Never Shall I Forget
NEVER SHALL I FORGET the call, the tone that rang out in the concert hall.
NEVER SHALL I FORGET the lights, that fell and the last note cut through the silence.
NEVER SHALL I FORGET those that blocked the road.
They who would not permit my cousins to leave behind the hell that was unfolding before their innocent eyes.
NEVER SHALL I FORGET the disgust, the distrust, in those that I should be able to seek help from.
NEVER SHALL I FORGET the sly fox sneaking around the court room, spilling lies as smooth as silk.
NEVER SHALL I FORGET the tears of children, confused and scared, asking the night where their daddy has gone.
NEVER SHALL I FORGET the pain and weight of having to be strong for those who were not. All the tears withheld to save the pain from another.
NEVER SHALL I FORGET those red and blue lights, known across the world for freedom, taking away the freedom and life of a young father and family.
NEVER SHALL I FORGET my memory of that March night. Or the birthday passing unnoticed, the next week.
NEVER SHALL I FORGET the horrors that haunt my memory.
NEVER SHALL I FORGET that night....

Dear Future Generations
Reading night was really quite eye opening. I have read the Anne Frank diary, and experienced the thoughts and troubles of a young girl being hidden during these dark times.. I have read The Hiding Place, and felt the unwavering faith of Corrie Ten Boom, hiding Jews in her closet. But Night was different, Night was his experience of a concentration camp and all the horrors he saw there, this was heart wrenching. When I read a book I put myself in their shoes, I feel their pain and anger, I suffer with them, and once I am done with the book, I continue to think about what has happened, and what will happen after.
While researching Henry, I came to see the sickening fact. When someone thinks Holocaust, do they really grasp how many lives were affected? Over 9 million lives. Yet when you say Holocaust 4 names pop into my head, Anne Frank, Hitler, Nazis, and Corrie Ten Boom. Four out of 9 million. One of these Nine Million was Henry Maslowicz, a boy of the young age of 3 who was forced onto the streets, by a bombing of the church he was hidden at, until a Christian woman took him and hid him in her attic above a candy store. Just a small story nothing exponential, no diary found in the rubble, no underground resistance hiding Jews, just the sad story of this young boy.
So from this experience reading and researching Henry, I have come to see that we try to lessen the horrors witnessed during this time by remembering only a few of the victims, the ones that really stood out, when in actuality there are thousands of unmarked graves, millions of ashes scattered across the ground scarring the land. Not just one or two books that have been published. I fell victim to this same state of mind, remembering only the few lives of those who I had studies. Yet each person who died lived a life, each person affect the infinities somehow and in some way. Each person had has worth and each person deserves to be remembered.
Remember those who don’t have a grave, not just those who do.
"Henry Maslowicz." United States Holocaust Memorial Museum.
United States Holocaust Memorial Council, 2014. Web. 08 Mar. 2015.
Henry Maslowicz
Born: December 25, 1940
Home: Weirzbnik- Starchowice, Poland

McKinley Putnam
Period 1
Before Henry was born his father owned a iorn and coal working factory. When the Germans came to occupy Weirzbnik on September 5, 1939, a portion of the Jewish population fled and went into hiding, many stayed. Those included Henry's parents.
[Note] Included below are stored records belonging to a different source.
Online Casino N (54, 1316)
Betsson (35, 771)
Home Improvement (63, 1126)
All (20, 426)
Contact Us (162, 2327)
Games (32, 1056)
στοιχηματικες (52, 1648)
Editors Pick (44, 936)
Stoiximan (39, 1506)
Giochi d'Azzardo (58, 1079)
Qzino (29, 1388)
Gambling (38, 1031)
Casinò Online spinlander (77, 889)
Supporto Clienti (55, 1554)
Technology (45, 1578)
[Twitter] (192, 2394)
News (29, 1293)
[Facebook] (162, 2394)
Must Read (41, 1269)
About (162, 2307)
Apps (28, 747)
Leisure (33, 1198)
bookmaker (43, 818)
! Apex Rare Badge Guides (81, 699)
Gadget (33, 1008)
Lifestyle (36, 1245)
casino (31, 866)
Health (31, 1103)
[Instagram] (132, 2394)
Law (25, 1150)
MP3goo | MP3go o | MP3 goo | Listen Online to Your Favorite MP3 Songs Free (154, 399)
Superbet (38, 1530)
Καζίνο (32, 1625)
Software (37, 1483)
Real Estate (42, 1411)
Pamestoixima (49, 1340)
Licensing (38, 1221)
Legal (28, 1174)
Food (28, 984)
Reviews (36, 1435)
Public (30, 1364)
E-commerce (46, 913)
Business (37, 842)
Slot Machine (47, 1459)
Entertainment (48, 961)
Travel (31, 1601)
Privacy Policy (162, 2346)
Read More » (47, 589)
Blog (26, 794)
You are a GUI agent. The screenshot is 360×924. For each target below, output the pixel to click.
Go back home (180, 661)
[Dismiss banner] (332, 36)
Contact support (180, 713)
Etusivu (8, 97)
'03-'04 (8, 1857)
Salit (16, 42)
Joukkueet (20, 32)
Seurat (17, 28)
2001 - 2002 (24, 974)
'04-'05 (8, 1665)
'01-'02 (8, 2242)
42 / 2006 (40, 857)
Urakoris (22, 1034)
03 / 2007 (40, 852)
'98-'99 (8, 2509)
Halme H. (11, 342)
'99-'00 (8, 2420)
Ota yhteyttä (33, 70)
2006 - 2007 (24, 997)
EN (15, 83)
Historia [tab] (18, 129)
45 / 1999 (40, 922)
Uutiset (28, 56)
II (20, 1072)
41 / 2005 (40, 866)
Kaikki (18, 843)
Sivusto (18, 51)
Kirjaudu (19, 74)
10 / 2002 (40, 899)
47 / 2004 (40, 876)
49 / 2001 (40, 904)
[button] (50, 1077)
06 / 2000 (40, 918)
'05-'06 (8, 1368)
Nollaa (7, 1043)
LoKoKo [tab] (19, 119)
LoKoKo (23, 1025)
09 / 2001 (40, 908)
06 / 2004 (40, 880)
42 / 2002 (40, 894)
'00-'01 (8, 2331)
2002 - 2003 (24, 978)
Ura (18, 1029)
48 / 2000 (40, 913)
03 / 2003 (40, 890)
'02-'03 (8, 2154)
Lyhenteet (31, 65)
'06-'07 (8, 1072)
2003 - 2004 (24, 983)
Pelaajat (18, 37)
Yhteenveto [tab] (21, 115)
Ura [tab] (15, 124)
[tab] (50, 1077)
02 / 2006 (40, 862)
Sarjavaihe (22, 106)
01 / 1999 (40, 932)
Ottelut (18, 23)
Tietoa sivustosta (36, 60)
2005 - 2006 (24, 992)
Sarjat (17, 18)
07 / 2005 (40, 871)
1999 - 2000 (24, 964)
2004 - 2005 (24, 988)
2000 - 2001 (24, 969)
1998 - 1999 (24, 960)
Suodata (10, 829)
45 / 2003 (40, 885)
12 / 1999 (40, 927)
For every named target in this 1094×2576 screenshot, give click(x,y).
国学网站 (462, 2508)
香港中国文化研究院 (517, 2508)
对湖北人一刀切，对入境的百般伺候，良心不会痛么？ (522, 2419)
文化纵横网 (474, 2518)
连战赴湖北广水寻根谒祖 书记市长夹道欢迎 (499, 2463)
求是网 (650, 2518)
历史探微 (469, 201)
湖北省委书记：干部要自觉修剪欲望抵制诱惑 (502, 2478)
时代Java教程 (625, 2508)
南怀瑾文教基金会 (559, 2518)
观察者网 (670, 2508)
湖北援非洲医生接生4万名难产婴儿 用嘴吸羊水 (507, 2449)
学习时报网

The ghetto was established in May 1940, 2 years Henry's father came to find out that the ghetto was being evacuated, and arranged for young Henry to be hidden in the Catholic Covenant. At age 3 the parish was bombed and young Henry was put out on the street, he taken in by a christian women who hid him in an attic above a candy store.

8 years later a social worker discovered him and he was reunited with his father in Isreal.
NEVER SHALL I FORGET the morning, the exact moment I saw him.
The steps he took to the bench, his slight shuffle through the gym.
NEVER SHALL I FORGET the rush of emotion.
NEVER SHALL I FORGET the moment I realized that it was finally over.
NEVER SHALL I FORGET running through the gym and leaping into his embrace.
The tears that came as he held me.
NEVER SHALL I FORGET that morning.
The morning he came home. The other day will always stay, and be a shadow in my mind. A scar that I will live with for the rest of my life.
NEVER SHALL I FORGET the night, and the darkness it brought.
NEVER SHALL I FORGET the morning with its sun bringing hope, and chasing away the dark.
I WILL NEVER FORGET the morning my uncle came home.
Never Shall We Forget Young Henry Maslowicz
When you see a Candy Shoppe, what comes to mind? The sweet aromas that filled your childhood, a grandparent sneaking you in to grab a snack while your parents where away. For most people a candy shop is a place filled with happy memories, most children remember bright colors and laughter. All except one.
Henry Maslowicz was born December 25, 1940. In the small town of Wierzbnik- Starachowice, Poland. His family had a legacy of over 150 years there, owning and running an iron and coal factory. The Jewish community held good relations with the neighboring Polish communities for many years. Until the mid- 1930’s, the polish government fell under influence of Hitler’s persuasion, encouraging, but not forcing, the boycott of Jewish goods, and businesses. Henry’s family was put out of business.
The year before Henry was born, the Germans came to occupy Wierzbnik- Starachowice. Most of the Jewish population did not fully understand the terror and horror that came that day and remained in Poland, while others fled to the countryside to escape the persecution. The ghetto was established in May of 1940, 8 months later Henry was brought into this world. In 1942 Henry's father was warned that the ghetto was to be emptied and the Jews transferred to concentration camps, he immediately begin to make plans for Henry, now two, to be hidden in a Catholic Convent. Thought to be in good hands and protected his father left, at peace, thinking he had saved his son, little did he know that little over a year later the convent was bombed. And Henry put out onto the streets. He was three.
A woman found Henry and hid him in her attic above a candy store she owned. He never saw anyone but this woman for the time he spent in the attic, she fed him and taught him the sign of the cross, and told him that it would watch over him. He could not comprehend who he was or why he was in the closet. A year later a Jewish Social worker discovered him and transferred him to Israel, where eight years later he was reunited with his father.
This young boy was put through so much at such a young age. Taken, and hidden from the Germans, just to be thrown out on the street when the church was bombed. Then to be hidden above such a “sweet” place. No child deserves that. No one who went through the holocaust deserves that. Look at it like this there are few specific names remembered from the holocaust, Anne Frank, Corrie Ten Boom, Hitler, and a few others, but there are so many who go unnoticed, like this young boy in an attic above a candy shop. He didn’t do anything notable, he didn’t write a diary that was published he was hardly old enough to comprehend what was happening. All I ask is that you remember him, that every time you see a candy store and think of all the happy memories you have there, that you spend a moment and remember Henry, and give him a quick thought.
Take the time to remember those who don’t have a grave.